PROMPT:
I'd like every record written out again, exactly as it is.

DATASET RECORDS:
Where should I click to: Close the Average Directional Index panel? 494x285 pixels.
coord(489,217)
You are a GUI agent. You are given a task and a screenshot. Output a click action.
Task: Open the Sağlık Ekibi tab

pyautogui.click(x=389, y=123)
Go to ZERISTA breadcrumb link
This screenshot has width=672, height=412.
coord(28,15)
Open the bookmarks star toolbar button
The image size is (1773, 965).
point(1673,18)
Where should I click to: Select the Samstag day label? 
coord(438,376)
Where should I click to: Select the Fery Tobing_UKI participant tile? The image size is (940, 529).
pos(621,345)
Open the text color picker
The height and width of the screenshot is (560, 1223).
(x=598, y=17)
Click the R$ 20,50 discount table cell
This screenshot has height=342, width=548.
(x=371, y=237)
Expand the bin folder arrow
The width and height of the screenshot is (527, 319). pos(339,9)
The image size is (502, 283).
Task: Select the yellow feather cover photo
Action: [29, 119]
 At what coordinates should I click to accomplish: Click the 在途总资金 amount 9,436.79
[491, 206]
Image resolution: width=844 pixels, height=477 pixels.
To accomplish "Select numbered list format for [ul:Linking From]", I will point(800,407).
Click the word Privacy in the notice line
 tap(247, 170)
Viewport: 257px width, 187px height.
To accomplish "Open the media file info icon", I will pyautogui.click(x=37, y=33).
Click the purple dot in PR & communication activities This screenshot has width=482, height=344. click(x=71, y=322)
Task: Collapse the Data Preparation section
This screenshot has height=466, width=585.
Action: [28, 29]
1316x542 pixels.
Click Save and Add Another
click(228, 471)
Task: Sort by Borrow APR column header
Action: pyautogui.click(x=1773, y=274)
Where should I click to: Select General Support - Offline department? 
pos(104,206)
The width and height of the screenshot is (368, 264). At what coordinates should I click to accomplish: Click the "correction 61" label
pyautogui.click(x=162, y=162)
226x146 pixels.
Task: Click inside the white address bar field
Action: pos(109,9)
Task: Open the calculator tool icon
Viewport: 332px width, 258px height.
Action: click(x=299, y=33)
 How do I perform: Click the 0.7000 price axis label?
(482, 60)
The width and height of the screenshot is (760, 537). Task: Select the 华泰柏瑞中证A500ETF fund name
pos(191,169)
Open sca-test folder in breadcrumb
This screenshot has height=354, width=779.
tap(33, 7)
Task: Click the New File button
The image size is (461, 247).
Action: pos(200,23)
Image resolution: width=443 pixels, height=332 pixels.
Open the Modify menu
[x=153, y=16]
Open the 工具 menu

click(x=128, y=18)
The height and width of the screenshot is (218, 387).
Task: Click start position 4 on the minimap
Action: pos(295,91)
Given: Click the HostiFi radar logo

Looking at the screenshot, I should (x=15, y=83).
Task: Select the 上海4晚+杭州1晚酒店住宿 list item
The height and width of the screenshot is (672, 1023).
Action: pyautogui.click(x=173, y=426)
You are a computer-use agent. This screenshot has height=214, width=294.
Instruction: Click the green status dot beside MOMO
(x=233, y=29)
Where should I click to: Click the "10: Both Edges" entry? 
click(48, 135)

RESULT BELOW:
Where should I click to: Close the Average Directional Index panel? 494x285 pixels.
coord(489,217)
You are a GUI agent. You are given a task and a screenshot. Output a click action.
Task: Open the Sağlık Ekibi tab

pyautogui.click(x=389, y=123)
Go to ZERISTA breadcrumb link
This screenshot has width=672, height=412.
coord(28,15)
Open the bookmarks star toolbar button
The image size is (1773, 965).
point(1673,18)
Where should I click to: Select the Samstag day label? 
coord(438,376)
Where should I click to: Select the Fery Tobing_UKI participant tile? The image size is (940, 529).
pos(621,345)
Open the text color picker
The height and width of the screenshot is (560, 1223).
(x=598, y=17)
Click the R$ 20,50 discount table cell
This screenshot has height=342, width=548.
(x=371, y=237)
Expand the bin folder arrow
The width and height of the screenshot is (527, 319). pos(339,9)
The image size is (502, 283).
Task: Select the yellow feather cover photo
Action: [29, 119]
 At what coordinates should I click to accomplish: Click the 在途总资金 amount 9,436.79
[491, 206]
Image resolution: width=844 pixels, height=477 pixels.
To accomplish "Select numbered list format for [ul:Linking From]", I will point(800,407).
Click the word Privacy in the notice line
 tap(247, 170)
Viewport: 257px width, 187px height.
To accomplish "Open the media file info icon", I will pyautogui.click(x=37, y=33).
Click the purple dot in PR & communication activities This screenshot has width=482, height=344. click(x=71, y=322)
Task: Collapse the Data Preparation section
This screenshot has height=466, width=585.
Action: [28, 29]
1316x542 pixels.
Click Save and Add Another
click(228, 471)
Task: Sort by Borrow APR column header
Action: pyautogui.click(x=1773, y=274)
Where should I click to: Select General Support - Offline department? 
pos(104,206)
The width and height of the screenshot is (368, 264). At what coordinates should I click to accomplish: Click the "correction 61" label
pyautogui.click(x=162, y=162)
226x146 pixels.
Task: Click inside the white address bar field
Action: pos(109,9)
Task: Open the calculator tool icon
Viewport: 332px width, 258px height.
Action: click(x=299, y=33)
 How do I perform: Click the 0.7000 price axis label?
(482, 60)
The width and height of the screenshot is (760, 537). Task: Select the 华泰柏瑞中证A500ETF fund name
pos(191,169)
Open sca-test folder in breadcrumb
This screenshot has height=354, width=779.
tap(33, 7)
Task: Click the New File button
The image size is (461, 247).
Action: pos(200,23)
Image resolution: width=443 pixels, height=332 pixels.
Open the Modify menu
[x=153, y=16]
Open the 工具 menu

click(x=128, y=18)
The height and width of the screenshot is (218, 387).
Task: Click start position 4 on the minimap
Action: pos(295,91)
Given: Click the HostiFi radar logo

Looking at the screenshot, I should (x=15, y=83).
Task: Select the 上海4晚+杭州1晚酒店住宿 list item
The height and width of the screenshot is (672, 1023).
Action: pyautogui.click(x=173, y=426)
You are a computer-use agent. This screenshot has height=214, width=294.
Instruction: Click the green status dot beside MOMO
(x=233, y=29)
Where should I click to: Click the "10: Both Edges" entry? 
click(48, 135)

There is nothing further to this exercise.